Я не могла заставить себя уничтожить все это. До этого времени не могла; но теперь это от этого зависело, останется ли в живых моя собственная плоть и кровь.

Но как? Тут ведь необходимо было хирургическое вмешательство. Доктор Роулингс явно никогда не делал подобных операций; в его наборе не было «ложки» для выскабливания матки, не было и расширителей… Но все же я могла бы справиться. Можно взять иглы для шитья — они из слоновой кости, а острые концы, естественно, придется закруглить… вот этот скальпель, если его изогнуть должным образом и обработать песком острие… тогда оно станет пригодным для выскабливания.

Когда? Немедленно. Срок у Брианны приближался к трем месяцам; если вообще делать все это, то как можно скорее. К тому же я просто не могла находиться в одной комнате с Джейми, пока вопрос не решен окончательно, — быть рядом с ним, чувствуя его гнев, направленный на меня…

Брианна пошла проводить Лиззи к Фергусам. Лиззи собиралась остаться там и помочь Марселе, на которой висело слишком много хлопот: и винокурня, и маленький Герман, и те полевые работы, с которыми сам Фергус не мог справиться одной рукой. Это была слишком тяжкая ноша для восемнадцатилетней девушка, но она как-то справлялась, с удивительным терпением и изяществом. Лиззи могла по крайней мере сделать какие-то домашние дела и присмотреть за маленьким дьяволенком час-другой, чтобы его мать смогла хоть немножко передохнуть.

Брианна должна была вернуться перед ужином. Ян отправился на охоту, прихватив с собой Ролло. Джейми… хотя он ничего мне не сказал, я знала, что он не вернется домой довольно долго.

Но уместно ли будет задавать Брианне этот вопрос сразу по ее возвращении? Когда перед ее глазами будет еще стоять смешная рожица Германа? Хотя, тут же сухо подумала я, по здравом размышлении наблюдение за двухлетним мальчишкой как раз и может дать хороший урок, наглядно продемонстрировав все опасности материнства.

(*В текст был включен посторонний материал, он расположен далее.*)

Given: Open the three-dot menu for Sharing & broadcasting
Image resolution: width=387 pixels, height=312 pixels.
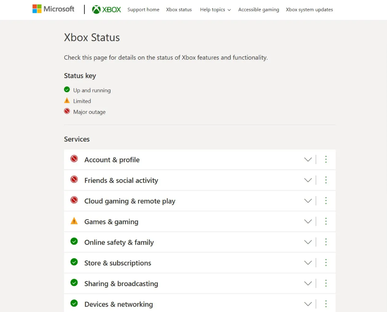Looking at the screenshot, I should point(326,283).
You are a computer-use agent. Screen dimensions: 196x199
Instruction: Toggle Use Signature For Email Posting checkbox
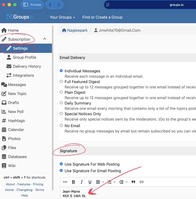pos(61,171)
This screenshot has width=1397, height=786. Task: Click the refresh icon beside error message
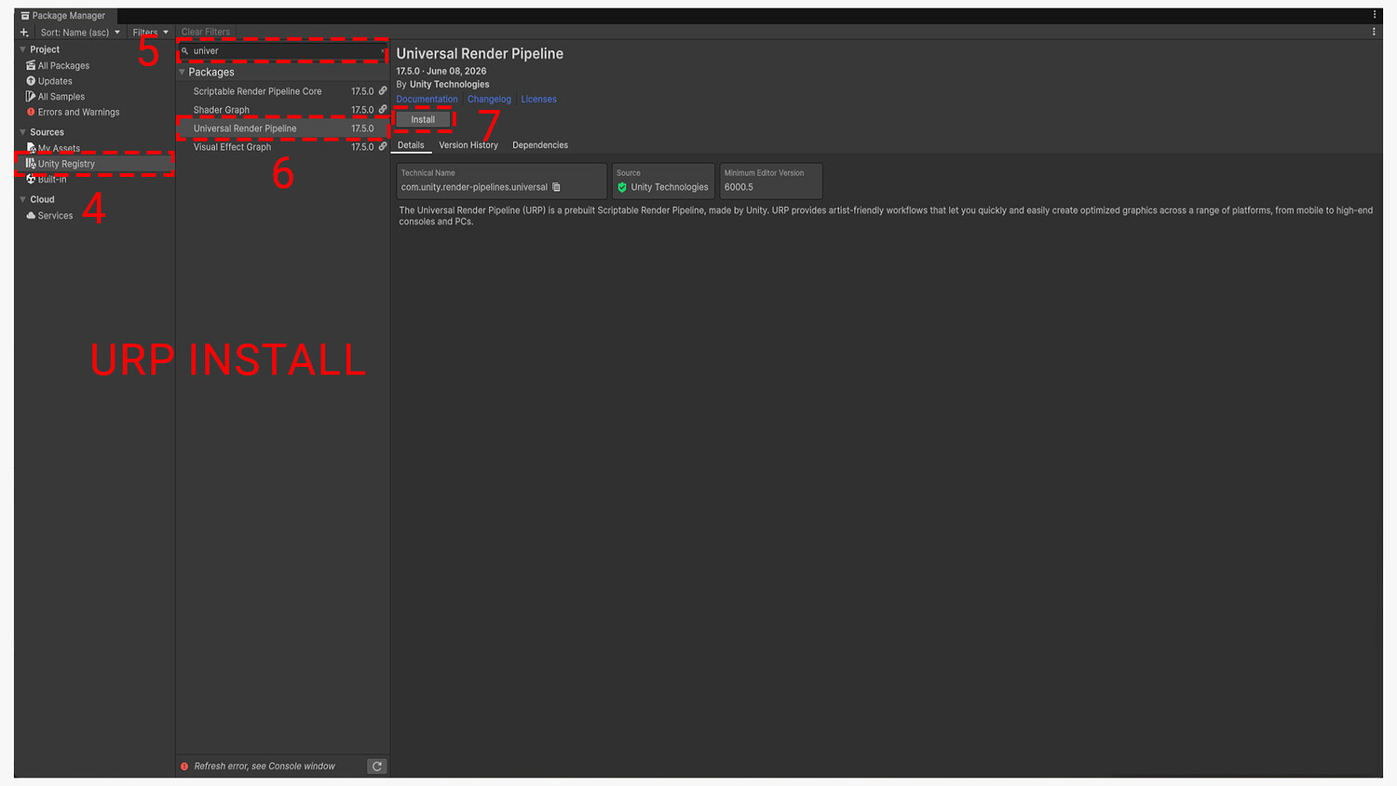pyautogui.click(x=377, y=766)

Слегка ободренная этим слабым призраком юмора, я повернула назад, поплотнее закутавшись в плащ, чтобы уберечься от нараставшего ветра. Спустившись к дому, я уже издали увидела стоявшую в загоне лошадь Брианны; дочь уже вернулась. Я внутренне сжалась и зашагала к дому, чтобы поставить Брианну перед выбором.

— Я думала об этом, — сказала она с глубоким вздохом. — Сразу начала думать, как только все поняла. И гадала, можешь ли ты это сделать… ну, вообще что-то сделать в этих условиях.

— Это было бы не просто. Это может быть опасно… и может нанести тебе непоправимый вред. У меня никаких обезболивающих нет, даже настойки опия, только виски. Но — да, я могу это сделать… если ты того захочешь. — Я заставила себя сидеть спокойно; зато Брианна медленно шагала взад-вперед перед очагом, в раздумье сложив руки за спиной.